For profit, non-profit or something in between: Community Contribution Companies

BC’s Business Corporations Act (the “Act”) recently introduced Community Contribution Companies, or CCCs.  When seeking to incorporate for a purpose that is not purely for-profit or non-profit, it may be worth considering a CCC.

For-profit companies can operate for the purpose of earning a profit, can distribute profits among shareholders and are taxable entities.

Non-profit entities operate for non-profit purposes, are prohibited from distributing profits among members and are not subject to income tax.  Non-profits may or may not become registered charities, which can issue tax receipts to donors.
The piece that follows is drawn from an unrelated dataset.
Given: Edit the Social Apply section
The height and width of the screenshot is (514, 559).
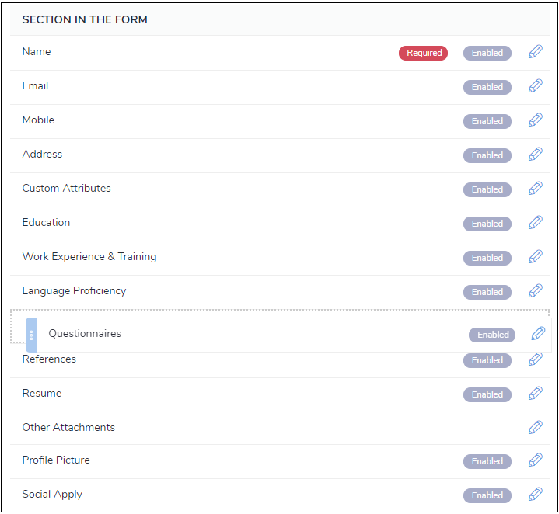Looking at the screenshot, I should click(x=535, y=495).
CCCs fall somewhere in between these two types of entities. They are incorporated for purposes that are beneficial to society or to a segment of society that is broader than the group related to the CCC. They may distribute profits, subject to limits set out in the Regulations to the Act (currently set at 40% of the company’s profit plus any unused dividends from the previous financial year). They are also restricted in how assets can be distributed on dissolution or otherwise.

CCCs must produce an annual Community Contribution Report that is made publicly available and discloses certain information about activities and assets of the CCC. The contents of these reports are governed by the applicable legislation.
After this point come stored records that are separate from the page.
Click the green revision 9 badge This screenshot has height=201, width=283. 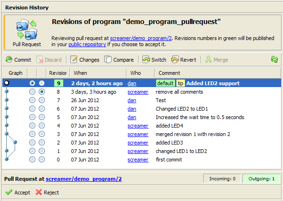58,83
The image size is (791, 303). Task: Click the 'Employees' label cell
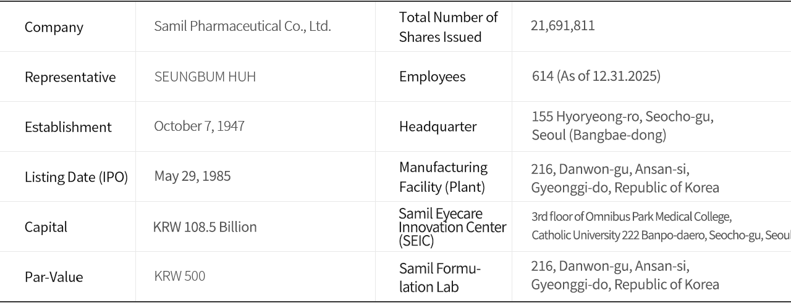[432, 77]
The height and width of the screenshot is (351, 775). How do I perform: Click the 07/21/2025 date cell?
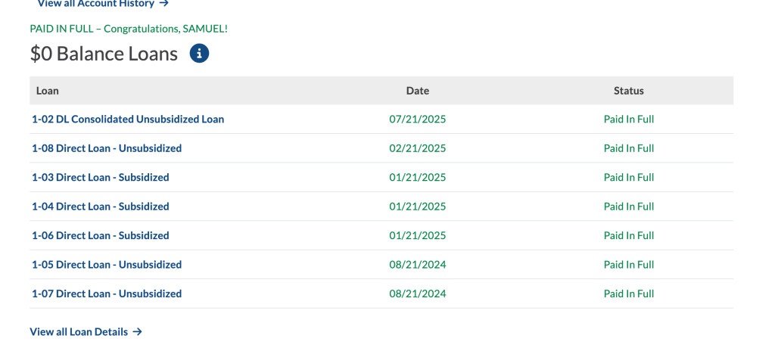pos(417,120)
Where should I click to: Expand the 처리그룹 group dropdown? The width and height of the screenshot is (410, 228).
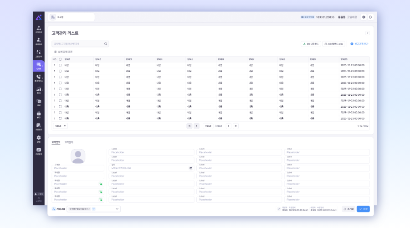coord(118,209)
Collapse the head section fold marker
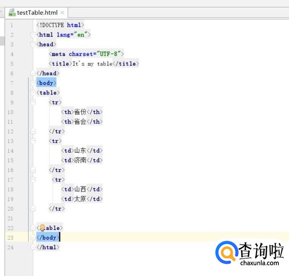 click(x=33, y=45)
It is important to note that CCCs currently are not entitled to issue tax receipts and are not exempt from income tax. From a tax perspective, they are treated similar to for-profit companies.

Some reasons why incorporation as a CCC would be beneficial, despite the lack of favourable tax treatment may include the following. When seeking public support, approaching possible supporters may be more successful by a CCC rather than a for-profit entity. This is because as CCCs become more common, they may develop a reputation for benefitting the community at large, being worthy of support. It may satisfy a supporter who seeks more than simply fiscal efficiency, but also seeks social responsibility. Further, a charity, which is generally prohibited from entering into for-profit activities, may consider incorporating a CCC as a subsidiary to run a profitable enterprise that in turn benefits the charity.

It remains to be seen if CCCs will have additional financial incentives available to them, such as having access to gaming grants or provincial tax credits.